Many of the problems involved in understanding the underlying processes and mechanisms of cultural control are fundamental to the ecology of insect/host interactions and thus are of immense interest to some ecologists: for instance, the role of insect dispersal in the colonization and exploitation of crop plants. It is this interest in ecological principles that has pro duced some of the more illuminating work on the processes involved in cultural control. Knowledge and understanding of these processes will enable entomologists to predict more accurately the potential value of similar control techniques in other unstudied systems. For the large part, however, research into cultural control revolves around the evaluation of various combinations of practices and techniques for specific crop systems. These studies make little or no attempt to identify the processes that account for the differences between treatments. While there is a need for both approaches, it would be difficult, and often impossible, to predict the wider value of new techniques and practices using the latter approach. There has been a tendency for a greater emphasis to be placed on limited evaluations of treatments rather than on experiments to evaluate processes and as a result, cultural control is often considered to include a mismatch of techniques that can have no cohesive relations. However, over recent years more has been done to develop an integrated philosophy based on a greater knowledge of the host, crop/pest biology and their underlying ecological principles, providing a framework for a more integrated approach in the future.

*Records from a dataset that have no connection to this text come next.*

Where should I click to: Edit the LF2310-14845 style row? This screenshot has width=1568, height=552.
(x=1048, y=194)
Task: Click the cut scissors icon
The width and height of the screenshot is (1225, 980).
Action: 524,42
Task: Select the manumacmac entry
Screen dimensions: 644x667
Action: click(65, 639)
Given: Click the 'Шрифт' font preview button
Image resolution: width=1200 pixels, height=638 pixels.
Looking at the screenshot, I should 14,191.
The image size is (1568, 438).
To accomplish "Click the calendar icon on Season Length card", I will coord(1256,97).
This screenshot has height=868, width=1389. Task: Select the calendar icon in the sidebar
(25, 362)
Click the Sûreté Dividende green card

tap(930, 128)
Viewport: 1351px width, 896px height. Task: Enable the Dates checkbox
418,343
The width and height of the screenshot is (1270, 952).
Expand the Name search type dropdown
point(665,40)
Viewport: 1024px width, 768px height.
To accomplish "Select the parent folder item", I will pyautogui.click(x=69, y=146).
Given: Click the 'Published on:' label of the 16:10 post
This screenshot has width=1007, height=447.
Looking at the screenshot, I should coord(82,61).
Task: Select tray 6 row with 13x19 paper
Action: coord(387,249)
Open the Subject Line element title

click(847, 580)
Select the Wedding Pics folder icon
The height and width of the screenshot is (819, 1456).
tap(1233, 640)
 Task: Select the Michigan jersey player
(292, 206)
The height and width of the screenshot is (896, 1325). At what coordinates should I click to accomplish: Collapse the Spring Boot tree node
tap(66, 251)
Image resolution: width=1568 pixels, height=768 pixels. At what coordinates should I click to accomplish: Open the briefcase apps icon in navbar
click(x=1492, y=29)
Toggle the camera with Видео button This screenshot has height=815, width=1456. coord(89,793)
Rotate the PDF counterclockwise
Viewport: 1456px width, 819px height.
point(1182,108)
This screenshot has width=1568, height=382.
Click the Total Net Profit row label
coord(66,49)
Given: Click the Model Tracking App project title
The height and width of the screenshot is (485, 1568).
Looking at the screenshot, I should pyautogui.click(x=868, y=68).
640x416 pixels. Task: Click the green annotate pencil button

The approaches that are currently influencing the development of semiochemical use are referred to as 'push-pull' or 'stimulo-deterrent diversionary' strategies (SDDS) (Smart et al., 1997; Miller and Cowles, 1990). These are perhaps best explained through example. Semiochemicals can be used in a variety of different ways to control pests: the harvestable crop can be protected by means of repellents, antifeedants or egg-laying deterrents ('push'), and parasitoids and predators are attracted in to mop up pests undeterred by the protectants ('pull'). At the same time, aggregative semiochemi-cals, including host plant attractants and pheromones, stimulate pests to enter traps or to colonize a trap crop ('pull') where selective chemicals or biopesticides are applied (Smart et al., 1997). Such strategies provide a framework for a systems approach to semiochemical R&D that promises much more than that based on an isolated independent development of semi-ochemical products. The opposite is almost true for the sterile insect technique SIT, however, where having identified an approach (chemo-autosterilization) that has general applicability, target/sterilization systems need to be developed on a case by case basis.